Rewrite the dataset entries below with every "Alchemy" changed to "Alkemie" and everything else left the same. Leave the pictures out of your version.

#### Listed records ####

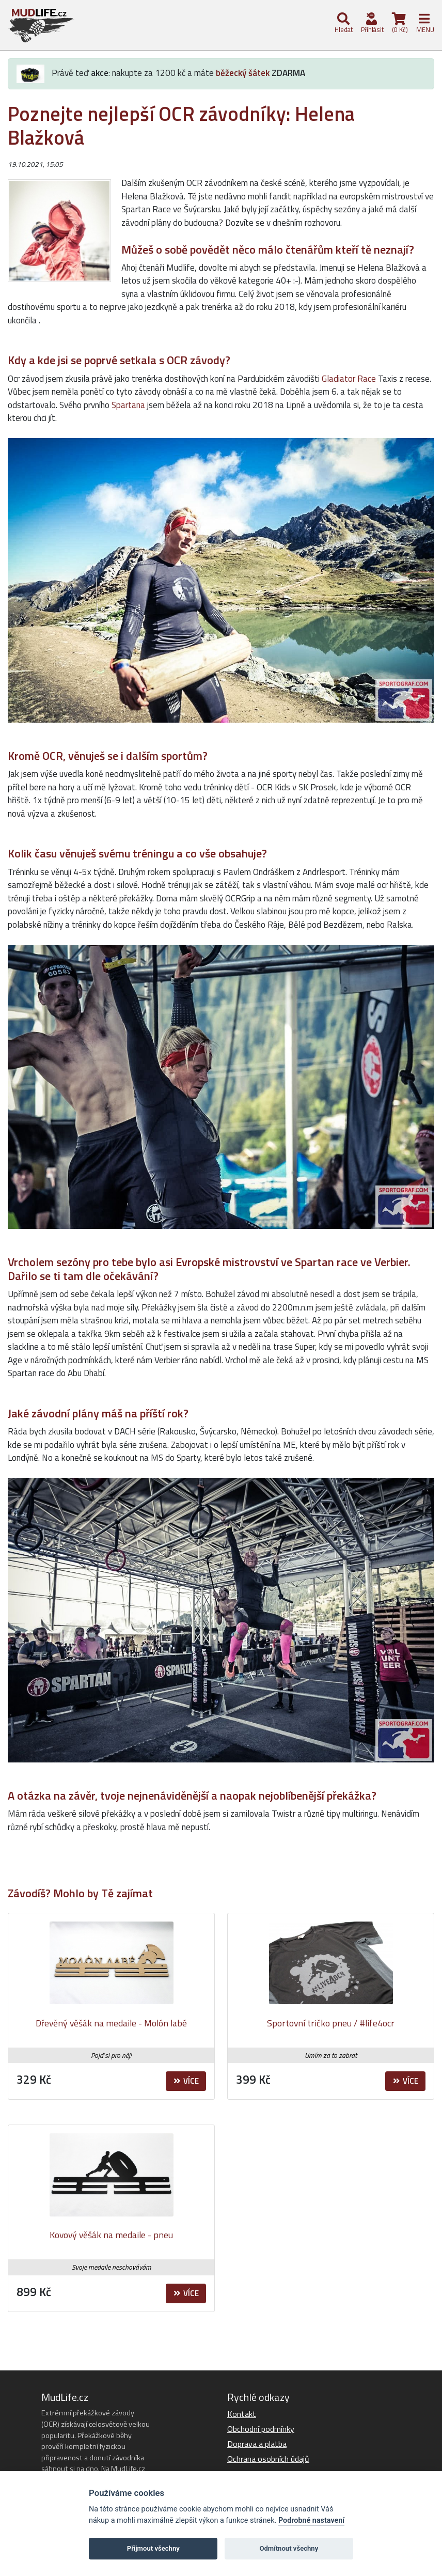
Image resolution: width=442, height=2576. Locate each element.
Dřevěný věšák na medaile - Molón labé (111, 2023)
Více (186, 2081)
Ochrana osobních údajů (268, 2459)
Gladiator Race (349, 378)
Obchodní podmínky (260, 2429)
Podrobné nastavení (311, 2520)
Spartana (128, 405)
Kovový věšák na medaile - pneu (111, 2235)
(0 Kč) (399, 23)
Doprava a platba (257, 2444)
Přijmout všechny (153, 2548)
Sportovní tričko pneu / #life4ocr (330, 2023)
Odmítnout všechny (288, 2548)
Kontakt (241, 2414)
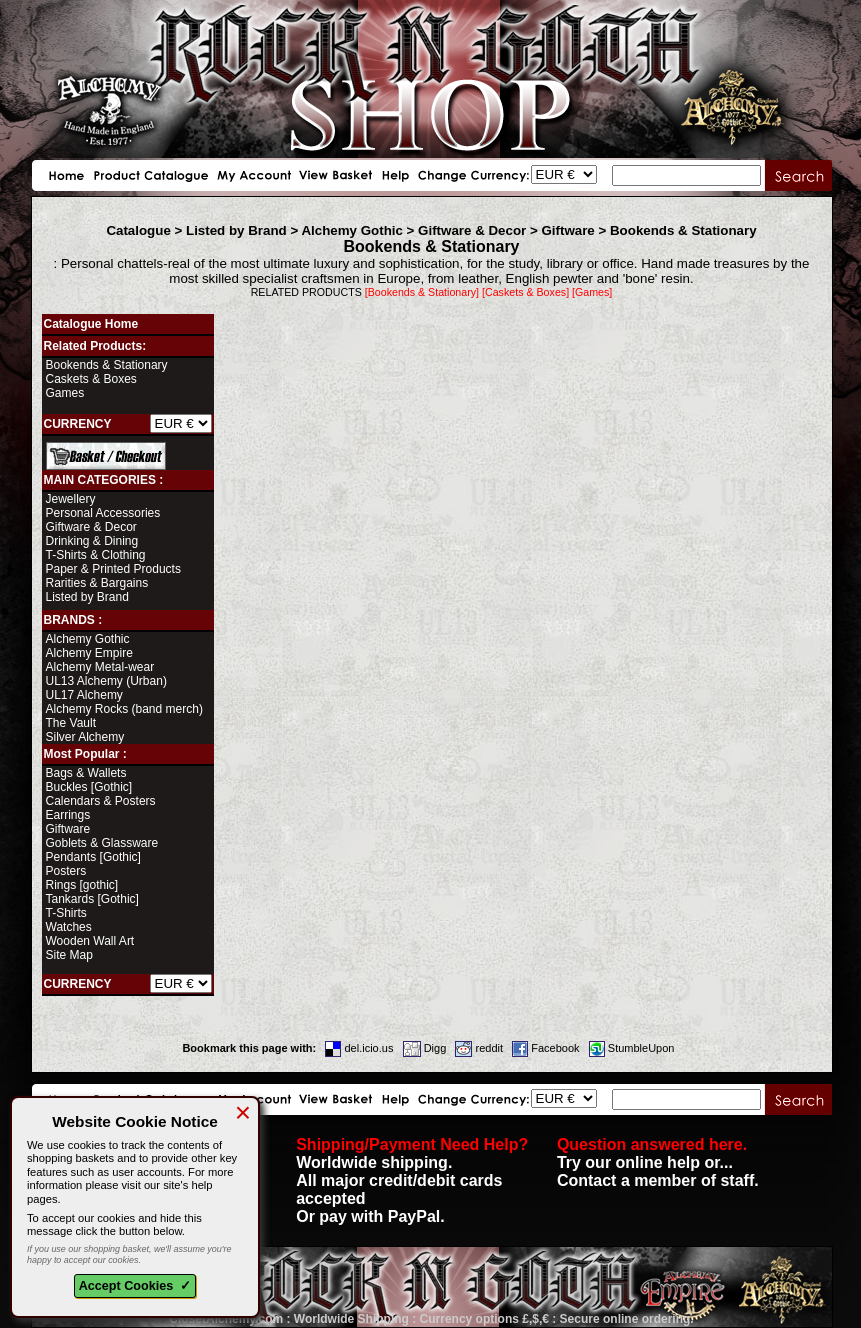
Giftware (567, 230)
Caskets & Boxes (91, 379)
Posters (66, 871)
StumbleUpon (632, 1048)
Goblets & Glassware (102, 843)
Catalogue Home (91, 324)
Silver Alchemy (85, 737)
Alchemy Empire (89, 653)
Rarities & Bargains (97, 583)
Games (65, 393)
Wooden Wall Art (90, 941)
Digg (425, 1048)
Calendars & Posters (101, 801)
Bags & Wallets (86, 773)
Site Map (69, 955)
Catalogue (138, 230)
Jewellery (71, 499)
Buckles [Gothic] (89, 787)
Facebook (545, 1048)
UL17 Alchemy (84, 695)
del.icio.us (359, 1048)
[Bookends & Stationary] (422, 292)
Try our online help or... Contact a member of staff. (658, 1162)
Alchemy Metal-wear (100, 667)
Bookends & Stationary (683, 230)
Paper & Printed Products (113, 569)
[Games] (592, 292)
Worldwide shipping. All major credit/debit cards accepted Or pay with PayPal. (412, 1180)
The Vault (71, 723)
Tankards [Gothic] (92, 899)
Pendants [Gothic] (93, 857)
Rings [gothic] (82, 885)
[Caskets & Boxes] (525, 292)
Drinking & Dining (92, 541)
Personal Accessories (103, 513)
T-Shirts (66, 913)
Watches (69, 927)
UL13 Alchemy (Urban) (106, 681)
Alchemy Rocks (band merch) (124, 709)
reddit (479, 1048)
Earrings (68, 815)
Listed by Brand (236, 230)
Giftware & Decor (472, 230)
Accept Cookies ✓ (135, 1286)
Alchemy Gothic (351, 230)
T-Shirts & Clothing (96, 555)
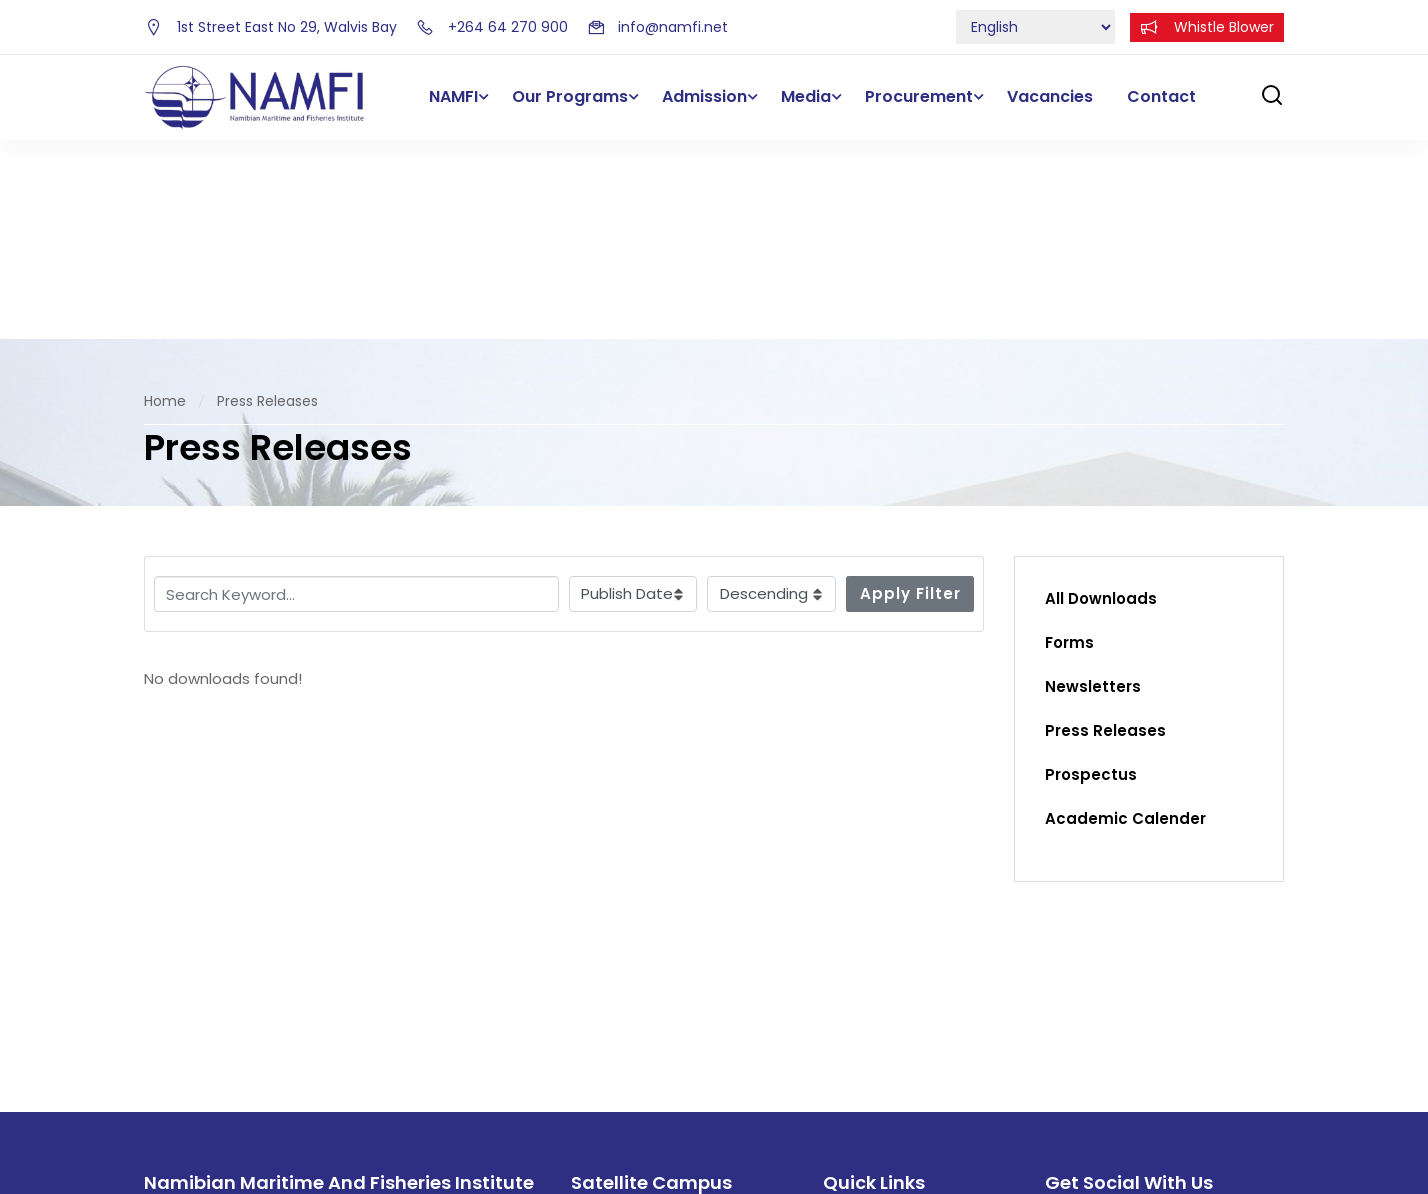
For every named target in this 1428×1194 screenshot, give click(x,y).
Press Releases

####

The response
Image resolution: width=442, height=2576. Locate each element.
Dřevěný věšák na medaile - Molón labé (111, 2023)
Více (186, 2081)
Ochrana osobních údajů (268, 2459)
Gladiator Race (349, 378)
Obchodní podmínky (260, 2429)
Podrobné nastavení (311, 2520)
Spartana (128, 405)
Kovový věšák na medaile - pneu (111, 2235)
(0 Kč) (399, 23)
Doprava a platba (257, 2444)
Přijmout všechny (153, 2548)
Sportovní tričko pneu / #life4ocr (330, 2023)
Odmítnout všechny (288, 2548)
Kontakt (241, 2414)
Giftware (567, 230)
Caskets & Boxes (91, 379)
Posters (66, 871)
StumbleUpon (632, 1048)
Goblets & Glassware (102, 843)
Catalogue Home (91, 324)
Silver Alkemie (85, 737)
Alkemie Empire (89, 653)
Rarities & Bargains (97, 583)
Games (65, 393)
Wooden Wall Art (90, 941)
Digg (425, 1048)
Calendars & Posters (101, 801)
Bags & Wallets (86, 773)
Site Map (69, 955)
Catalogue (138, 230)
Jewellery (71, 499)
Buckles [Gothic] (89, 787)
Facebook (545, 1048)
UL17 Alkemie (84, 695)
del.icio.us (359, 1048)
[Bookends & Stationary] (422, 292)
Try our online help or... Contact a member of staff. (658, 1162)
Alkemie Metal-wear (100, 667)
Bookends & Stationary (683, 230)
Paper & Printed Products (113, 569)
[Games] (592, 292)
Worldwide shipping. All major credit/debit cards accepted Or pay with PayPal. (412, 1180)
The Vault (71, 723)
Tankards [Gothic] (92, 899)
Pendants [Gothic] (93, 857)
Rings [gothic] (82, 885)
[Caskets & Boxes] (525, 292)
Drinking & Dining (92, 541)
Personal Accessories (103, 513)
T-Shirts (66, 913)
Watches (69, 927)
UL13 Alkemie (Urban) (106, 681)
Alkemie Rocks (band merch) (124, 709)
reddit (479, 1048)
Earrings (68, 815)
Listed by Brand (236, 230)
Giftware & Decor (472, 230)
Accept Cookies ✓ (135, 1286)
Alkemie Gothic (351, 230)
T-Shirts & Clothing (96, 555)
For every named target in this 1428×1194 screenshot, give click(x,y).
Press Releases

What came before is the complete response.